**Work order:** Give the records below again, word for word. No pictures belong in the copy.
-------
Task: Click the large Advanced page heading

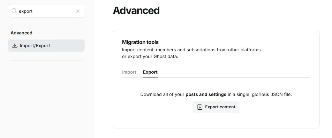Action: tap(136, 11)
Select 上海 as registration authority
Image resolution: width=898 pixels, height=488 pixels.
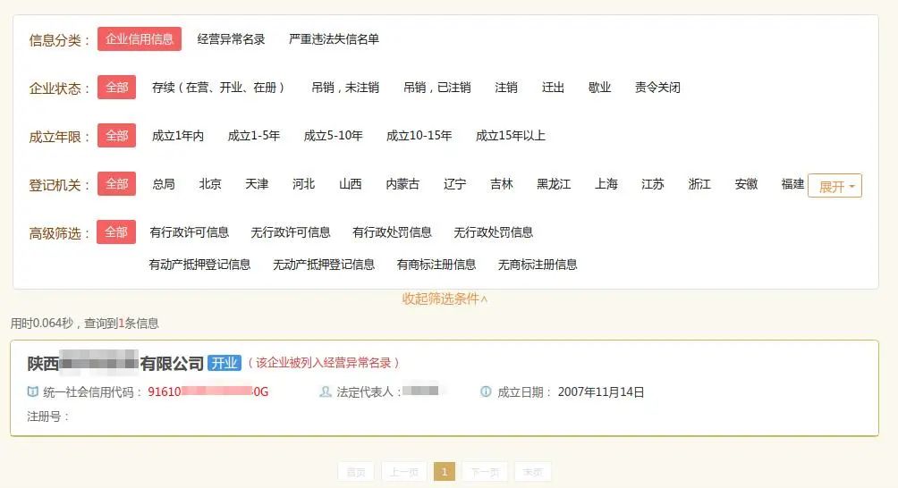(606, 184)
-------
**Answer to the exercise:**
Task: Click the large Advanced page heading

Action: tap(136, 11)
Select 上海 as registration authority
Image resolution: width=898 pixels, height=488 pixels.
(606, 184)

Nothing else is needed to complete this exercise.